#### Activity:
With both ends included, repeat exactly the lines of the entries below from the one containing "Where should I click to: Open" down to the one containing "1079x608 pixels.", and no others.

::: The input

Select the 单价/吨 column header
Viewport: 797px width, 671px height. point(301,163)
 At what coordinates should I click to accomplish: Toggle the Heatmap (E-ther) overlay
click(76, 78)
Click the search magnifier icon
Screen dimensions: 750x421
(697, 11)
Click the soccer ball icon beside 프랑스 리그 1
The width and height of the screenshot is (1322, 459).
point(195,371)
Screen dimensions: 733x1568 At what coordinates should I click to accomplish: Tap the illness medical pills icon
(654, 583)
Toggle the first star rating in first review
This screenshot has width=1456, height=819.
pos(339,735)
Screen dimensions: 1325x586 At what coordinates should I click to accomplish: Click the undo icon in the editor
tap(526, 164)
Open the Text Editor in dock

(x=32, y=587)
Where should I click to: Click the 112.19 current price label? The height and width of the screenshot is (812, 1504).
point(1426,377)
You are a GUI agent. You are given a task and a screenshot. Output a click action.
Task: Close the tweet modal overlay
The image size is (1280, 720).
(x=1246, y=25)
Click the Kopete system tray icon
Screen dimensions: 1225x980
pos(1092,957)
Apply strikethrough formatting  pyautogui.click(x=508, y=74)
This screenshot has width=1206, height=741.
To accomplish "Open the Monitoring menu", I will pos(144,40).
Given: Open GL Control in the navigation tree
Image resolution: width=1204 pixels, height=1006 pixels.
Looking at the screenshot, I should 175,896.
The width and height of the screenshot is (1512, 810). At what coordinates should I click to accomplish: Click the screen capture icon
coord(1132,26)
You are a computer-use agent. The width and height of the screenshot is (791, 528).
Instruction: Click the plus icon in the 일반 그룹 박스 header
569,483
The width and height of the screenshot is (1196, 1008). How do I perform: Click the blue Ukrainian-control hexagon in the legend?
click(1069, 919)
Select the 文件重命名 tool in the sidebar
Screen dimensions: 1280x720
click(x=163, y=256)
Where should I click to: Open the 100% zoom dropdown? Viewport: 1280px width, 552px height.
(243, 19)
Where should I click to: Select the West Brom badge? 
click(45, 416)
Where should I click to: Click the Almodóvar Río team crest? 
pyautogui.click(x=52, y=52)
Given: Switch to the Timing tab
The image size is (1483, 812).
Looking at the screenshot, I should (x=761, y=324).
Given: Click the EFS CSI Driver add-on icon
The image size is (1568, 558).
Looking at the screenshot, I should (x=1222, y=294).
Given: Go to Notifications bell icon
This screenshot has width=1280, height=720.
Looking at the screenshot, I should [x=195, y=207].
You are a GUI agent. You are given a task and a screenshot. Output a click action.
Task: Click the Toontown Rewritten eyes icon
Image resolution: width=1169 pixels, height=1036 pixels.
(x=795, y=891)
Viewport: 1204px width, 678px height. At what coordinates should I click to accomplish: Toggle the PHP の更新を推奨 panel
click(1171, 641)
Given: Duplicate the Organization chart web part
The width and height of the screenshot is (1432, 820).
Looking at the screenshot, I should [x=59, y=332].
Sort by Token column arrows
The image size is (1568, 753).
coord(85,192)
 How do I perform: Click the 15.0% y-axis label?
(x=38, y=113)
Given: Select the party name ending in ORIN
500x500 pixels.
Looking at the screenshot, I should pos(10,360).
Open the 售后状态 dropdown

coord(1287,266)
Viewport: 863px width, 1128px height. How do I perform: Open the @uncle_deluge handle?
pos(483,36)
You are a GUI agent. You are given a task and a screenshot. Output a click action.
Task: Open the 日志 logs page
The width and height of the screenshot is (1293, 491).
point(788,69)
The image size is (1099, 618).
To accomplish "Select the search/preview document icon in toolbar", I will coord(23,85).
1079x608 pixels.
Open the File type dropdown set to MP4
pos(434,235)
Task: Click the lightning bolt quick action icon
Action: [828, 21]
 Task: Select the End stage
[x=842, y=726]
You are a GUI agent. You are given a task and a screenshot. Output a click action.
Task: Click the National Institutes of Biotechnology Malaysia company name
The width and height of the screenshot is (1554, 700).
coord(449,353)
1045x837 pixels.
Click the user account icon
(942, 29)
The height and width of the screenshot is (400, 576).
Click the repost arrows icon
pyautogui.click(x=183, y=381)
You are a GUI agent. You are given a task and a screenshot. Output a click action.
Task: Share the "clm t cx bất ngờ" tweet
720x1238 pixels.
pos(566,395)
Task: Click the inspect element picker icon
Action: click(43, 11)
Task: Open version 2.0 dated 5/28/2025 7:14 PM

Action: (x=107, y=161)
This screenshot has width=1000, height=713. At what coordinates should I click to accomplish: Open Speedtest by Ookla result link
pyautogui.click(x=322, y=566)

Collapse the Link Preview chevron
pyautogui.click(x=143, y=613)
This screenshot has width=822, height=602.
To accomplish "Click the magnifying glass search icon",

::::::

#### Exercise response:
Where should I click to: Open the 100% zoom dropdown? Viewport: 1280px width, 552px height.
(243, 19)
Where should I click to: Select the West Brom badge? 
click(45, 416)
Where should I click to: Click the Almodóvar Río team crest? 
pyautogui.click(x=52, y=52)
Given: Switch to the Timing tab
The image size is (1483, 812).
Looking at the screenshot, I should (x=761, y=324).
Given: Click the EFS CSI Driver add-on icon
The image size is (1568, 558).
Looking at the screenshot, I should (x=1222, y=294).
Given: Go to Notifications bell icon
This screenshot has width=1280, height=720.
Looking at the screenshot, I should [x=195, y=207].
You are a GUI agent. You are given a task and a screenshot. Output a click action.
Task: Click the Toontown Rewritten eyes icon
Image resolution: width=1169 pixels, height=1036 pixels.
(x=795, y=891)
Viewport: 1204px width, 678px height. At what coordinates should I click to accomplish: Toggle the PHP の更新を推奨 panel
click(1171, 641)
Given: Duplicate the Organization chart web part
The width and height of the screenshot is (1432, 820).
Looking at the screenshot, I should [x=59, y=332].
Sort by Token column arrows
The image size is (1568, 753).
coord(85,192)
 How do I perform: Click the 15.0% y-axis label?
(x=38, y=113)
Given: Select the party name ending in ORIN
500x500 pixels.
Looking at the screenshot, I should pos(10,360).
Open the 售后状态 dropdown

coord(1287,266)
Viewport: 863px width, 1128px height. How do I perform: Open the @uncle_deluge handle?
pos(483,36)
You are a GUI agent. You are given a task and a screenshot. Output a click action.
Task: Open the 日志 logs page
The width and height of the screenshot is (1293, 491).
point(788,69)
The image size is (1099, 618).
To accomplish "Select the search/preview document icon in toolbar", I will coord(23,85).
1079x608 pixels.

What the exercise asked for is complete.